The LDA vision is for cost rental housing at scale and we know that because the LDA appeared before the committee to discuss the Affordable Housing Bill at the pre-legislative scrutiny stage. We know the objectives of the LDA. The Green Party has been calling for the delivery of cost rental accommodation for a very long time and for the establishment of an agency such as the LDA. It is not just the Green Party that has called for it. The National Economic and Social Council, NESC, issued a report, No. 150, on housing policy which called for the establishment of the LDA on a statutory footing as a matter of urgency with an enhanced mandate to provide land for social housing. It said that the agency should be equipped with a planning role and given the tools to assemble land. It should also be given the land management expertise required for complex, large-scale building projects to engage in direct development, including through compulsory purchase orders, CPO. I heard the CPO powers being criticised this evening but the CPO powers given to the LDA will be quite adequate. Often the threat of CPO is all that is needed, rather than having to go down that route which can take a long time. The LDA will also be tooled up to engage in master planning and the land value capture that is needed. This is the view of NESC, which is a very respected think tank in this country. It has produced some really significant and important reports over the years. It talks about creating specialist teams to assist local authorities to undertake the necessary complex tasks around unlocking land and sites. That is exactly what this Bill does and it brings about the urgency that NESC talked about. NESC also talked about establishing a cost rental programme at scale, to ensure access to land at favourable terms and homes and rents that are affordable. The LDA is focused on that and it told us so at the committee.

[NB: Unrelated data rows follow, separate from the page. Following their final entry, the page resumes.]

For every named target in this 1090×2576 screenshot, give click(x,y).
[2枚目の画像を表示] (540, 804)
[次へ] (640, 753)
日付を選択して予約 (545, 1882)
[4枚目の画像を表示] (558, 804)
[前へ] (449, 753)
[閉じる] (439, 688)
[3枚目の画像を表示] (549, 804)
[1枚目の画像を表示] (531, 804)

In terms of its objectives, the LDA is also tasked with creating sustainable and well-planned communities. It will be able to operate at such scale and vision that it will be able to pull together developments. Often what we see in the planning system is isolated developments with no cohesion between them. That is all the planners can judge because we lack county architects to bring that together. The LDA will be able to operate at that scale with that architectural vision of how places should develop and the linkage between communities. The focus is not on isolated, high-density communities but on building homes and not just houses. That is critically important.

Significant funding has been put in place for the LDA and the Minister has indicated that funding will increase further in order to develop affordable, social and cost rental housing. We need to match that housing funding with transport services. It is no longer acceptable for large-scale developments to indicate that public transport is "nearby" or that a development is "served" by public transport. That transport must be reliable, high frequency, comfortable and affordable. We need to see a commensurate increase in funding for public transport as we have seen for housing.

We also need to see the creation of public open spaces; amenity spaces that people can enjoy. If one looks at the European model of high-density developments, one always sees public open spaces that are well managed. High density development requires that and the LDA will focus on it. It was stated by Deputy Ó Broin during the Committee Stage debate, which I chaired over seven sessions, that we should "direct the LDA", or words to that effect, away from residential development. That is the most incredible statement for an Opposition housing spokesperson to make, that we should direct the LDA away from creating residential development. It was an incredible statement and I hope Deputy Ó Broin gets the opportunity to elaborate on it. We have seen Sinn Féin members on various councils objecting to housing. The Opposition is concerned with this Bill not because there is anything wrong with it but because it is good legislation, as is the Affordable Housing Bill. These two Bills will deliver housing. This is the Government that will deliver housing at scale.